Оставшись одна, Уника уже могла не прятать Турана. Теперь демон целый день тащился рядом с йогой, время от времени взрёвывая, сокрушая встречные деревья и не переставая укачивать бесчувственного Рона. Основную часть своей неподъёмной ноши Уника навьючила на великана, надеясь, что у неё на глазах тот не посмеет разделываться с вещами.

Так они и шли, неспешно, преодолевая за день едва ли половину обычного дневного перехода и наводя несказанный ужас на лесных обитателей. Ромар послушно шёл, когда ему говорили идти, понуро сидел, если Уника останавливалась на днёвку, меланхолично жевал то, что йога впихивала ему в рот. За всё время он не произнёс ни единого слова и вообще мало отличался от медленно гаснущего Роника.

К концу августа странная четвёрка достигла последнего лесистого увала. Таёжные чащобы кончились, и вновь перед Уникой зазеленели просторы степи, на этот раз северной, холодной и неприветливой. Впрочем, сейчас, когда лето уже клонилось к упадку, тундростепь вошла в самую последнюю пору неудержимого и радостного цветения. Трава скрывала путников с головой, качалась, ходила волнами. Огромные мохнатые звери, какие нигде в мире больше не сохранились, паслись на невиданном травостое, запасая жир на всю морозную полугодовую ночь.

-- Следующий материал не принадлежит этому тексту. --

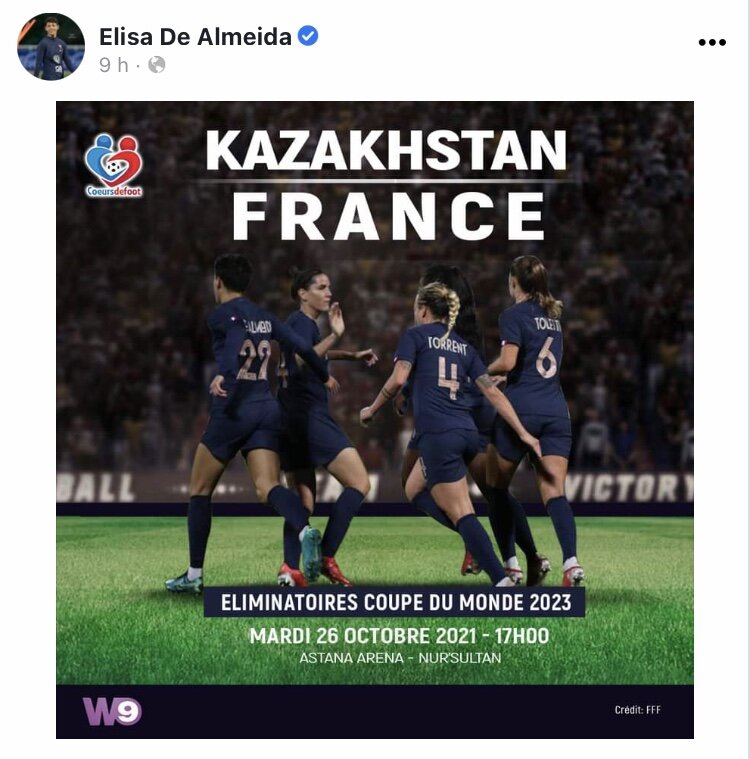
Task: Click the Mardi 26 Octobre 2021 date text
Action: 399,636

Мамонты и носороги, мускусные быки и мегацеросы – от них веяло силой, спокойствием и незыблемостью. И никто ещё не знал, что время этих гигантов сочтено. Летом со стороны нового моря тянулись туманы, и в результате июль стал не таким жарким, как в былые времена, ибо незакатное солнце всё чаще скрывалось за тучами. А не будет тепла, не станет и трав, способных прокормить лохматых гигантов. Но самое главное – в бескрайнем горьком море сдвинулись тёплые течения, отчего тундростепь, лежащая большей частью на воде, начала подтаивать. Этого не знал ещё никто, кроме провидца Баюна, да и тот вряд ли разбирался в подобных непростых вещах. Знал лишь, что эпоха больших зверей кончается.

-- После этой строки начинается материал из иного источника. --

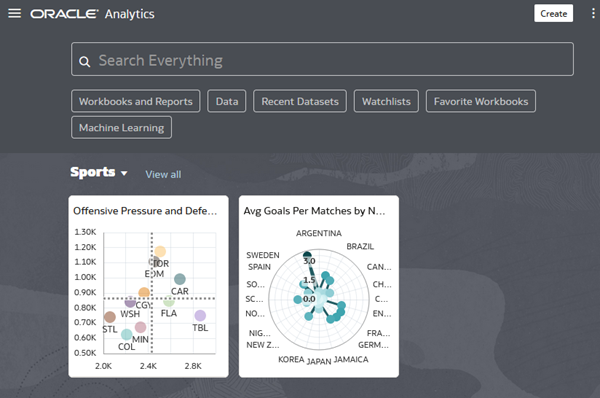This screenshot has height=398, width=600.
Task: Click the vertical three-dot page menu
Action: tap(593, 13)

Но покуда мир казался незыблемым, как старые мамонты, бредущие по ровной, словно лощильная доска, тундростепи. Лишь редкие островки, там, где камень выпирал на поверхность, нарушали однообразие замёрзшего моря. Удивительная вещь – далёкий северный край. Разгреби прошлогоднюю траву, копни плодородную землю, и увидишь под ней сначала смёрзшийся песок, а следом и чистый лёд. И далее – сколь ни прорубайся вглубь, ничего, кроме льда, не обрящешь. Дивная, богатая земля, и лишь одним она плоха: пройдёт время – и уйдёт земля у тебя из-под ног, растает в самом что ни на есть прямом смысле слова.